NF2 è caratterizzato da schwannomi vestibolari (chiamati anche neuromi acustici), che sono tumori benigni a crescita lenta dell’ottavo nervo cranico. Si verificano anche meningiomi, ependimomi e schwannomi di altri nervi cranici e periferici. Gli astrocitomi maligni sono molto rari ma sono stati segnalati. La NF2 è considerata una malattia ad esordio nell’età adulta, poiché l’età di insorgenza dei sintomi è compresa tra 18 e 24 anni. La presentazione di segni in soggetti giovani con NF2 può includere opacità del cristallino subcapsulare posteriore e / o cataratta.
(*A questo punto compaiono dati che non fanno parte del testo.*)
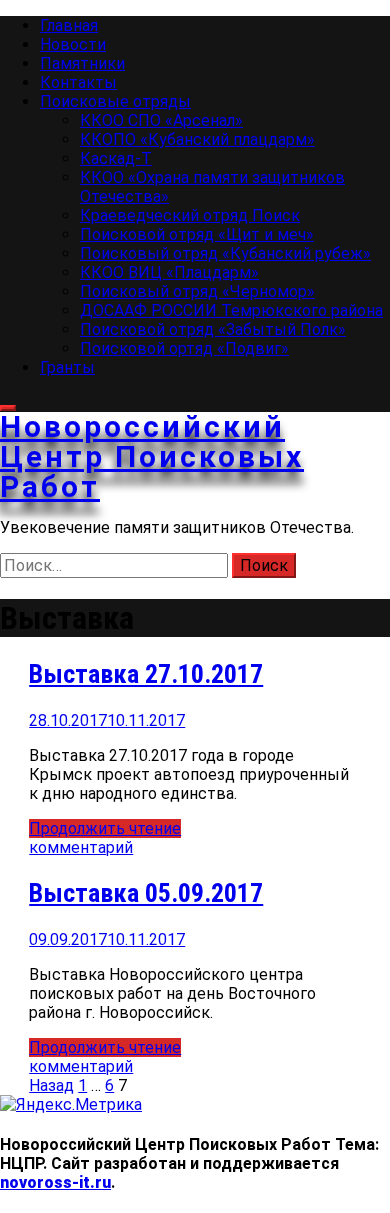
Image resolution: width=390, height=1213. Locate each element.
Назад (51, 1085)
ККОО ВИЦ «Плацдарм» (169, 272)
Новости (73, 44)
All’età di 30 anni, tuttavia, quasi tutti gli individui con NF2 sviluppano schwannomi vestibolari bilaterali.
La completa penetranza e l’espressione variabile caratterizzano NF2. La dimensione, la posizione e il numero del tumore differiscono tra gli individui affetti. Sebbene questi tumori siano benigni, la loro posizione anatomica e la loro molteplicità causano una significativa morbilità e mortalità precoce; l’aspettativa di vita media tra le persone con NF2 è di 36 anni.
La neurofibromin 2 è anche chiamata merlin (proteina simile alla moesin-ezrin-radixin), per denotare la sua somiglianza con le proteine citoscheletriche associate. È stato anche proposto il nome schwannomin, per riconoscere il ruolo di neurofibromin 2 nella prevenzione della formazione di schwannoma. Merlin è essenziale per la regolazione dell’inibizione dipendente dal contatto della proliferazione cellulare. Funziona all’interfaccia di adesione cellula-cellula, nella segnalazione transmembrana e nel citoscheletro di actina. Il merlino è anche una proteina soppressore del tumore. È espresso prevalentemente nei neuroni, nelle cellule di Schwann, negli oligodendrociti e nei leucociti.
Circa il 90% delle mutazioni del gene NF2 risulta in un prodotto proteico compromesso. In questa situazione, il merlino non funzionale non può impedire la crescita del tumore, consentendo alle cellule, in particolare alle cellule di Schwann, di moltiplicarsi rapidamente e in modo incontrollabile. Quindi, è comprensibile che gli schwannomi vestibolari siano i tumori benigni più comuni diagnosticati nelle persone con NF2.
Uno studio di Pemov et al ha indicato che in NF2, l’inizio dei meningiomi spinali e cranici è guidato principalmente, o forse esclusivamente, dall’inattivazione somatica del gene NF2 e che l’accumulo di varianti del numero di copie, piuttosto che di mutazioni puntiformi, probabilmente provoca la progressione di questi tumori.
NF2 è una diagnosi clinica. Nei pazienti affetti che hanno una storia familiare positiva, la mutazione nel gene NF2 può essere trovata attraverso l’analisi della sequenza o la scansione della mutazione e attraverso il test di duplicazione / delezione.Il test prenatale può essere eseguito nelle gravidanze in cui la prole è a maggior rischio di NF2, se è nota la mutazione familiare specifica che causa la malattia o se è stata eseguita l’analisi di collegamento in membri della famiglia geneticamente correlati.